§ **AIM OF THE TASK**: Scan the data below for the string "computer". Copy every line where it appears.

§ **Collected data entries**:
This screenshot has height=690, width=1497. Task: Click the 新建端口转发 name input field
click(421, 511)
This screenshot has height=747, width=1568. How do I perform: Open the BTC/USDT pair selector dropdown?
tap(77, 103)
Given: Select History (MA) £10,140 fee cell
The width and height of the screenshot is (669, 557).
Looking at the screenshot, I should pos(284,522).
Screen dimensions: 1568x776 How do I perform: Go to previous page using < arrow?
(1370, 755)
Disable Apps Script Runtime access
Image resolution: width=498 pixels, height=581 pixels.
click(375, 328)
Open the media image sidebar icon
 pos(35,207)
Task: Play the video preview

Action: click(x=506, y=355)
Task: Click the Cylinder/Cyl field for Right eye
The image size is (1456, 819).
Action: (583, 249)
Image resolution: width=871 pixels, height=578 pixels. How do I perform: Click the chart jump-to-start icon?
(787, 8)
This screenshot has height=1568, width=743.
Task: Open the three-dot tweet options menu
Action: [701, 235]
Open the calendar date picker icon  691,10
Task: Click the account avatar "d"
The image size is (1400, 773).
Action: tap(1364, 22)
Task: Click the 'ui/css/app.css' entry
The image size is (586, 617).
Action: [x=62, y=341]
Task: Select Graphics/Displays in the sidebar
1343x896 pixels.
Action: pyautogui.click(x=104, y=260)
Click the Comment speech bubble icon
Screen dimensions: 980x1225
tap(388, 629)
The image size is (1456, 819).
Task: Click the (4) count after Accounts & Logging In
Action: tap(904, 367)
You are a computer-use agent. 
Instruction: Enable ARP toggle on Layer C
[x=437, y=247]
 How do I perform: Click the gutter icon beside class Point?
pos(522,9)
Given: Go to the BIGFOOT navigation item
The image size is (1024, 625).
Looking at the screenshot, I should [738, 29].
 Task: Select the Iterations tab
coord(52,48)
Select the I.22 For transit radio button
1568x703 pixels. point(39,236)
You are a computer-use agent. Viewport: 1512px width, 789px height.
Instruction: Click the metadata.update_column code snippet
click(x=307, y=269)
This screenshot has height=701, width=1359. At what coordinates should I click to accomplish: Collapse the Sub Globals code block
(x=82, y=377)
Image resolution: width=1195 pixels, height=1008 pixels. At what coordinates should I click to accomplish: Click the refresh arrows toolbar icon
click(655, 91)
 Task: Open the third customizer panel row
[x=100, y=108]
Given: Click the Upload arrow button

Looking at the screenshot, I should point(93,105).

§ **ANSWER FOR THIS EXERCISE**:
You are a computer-use agent. 
You are a computer-use agent. Viewport: 1512px width, 789px height.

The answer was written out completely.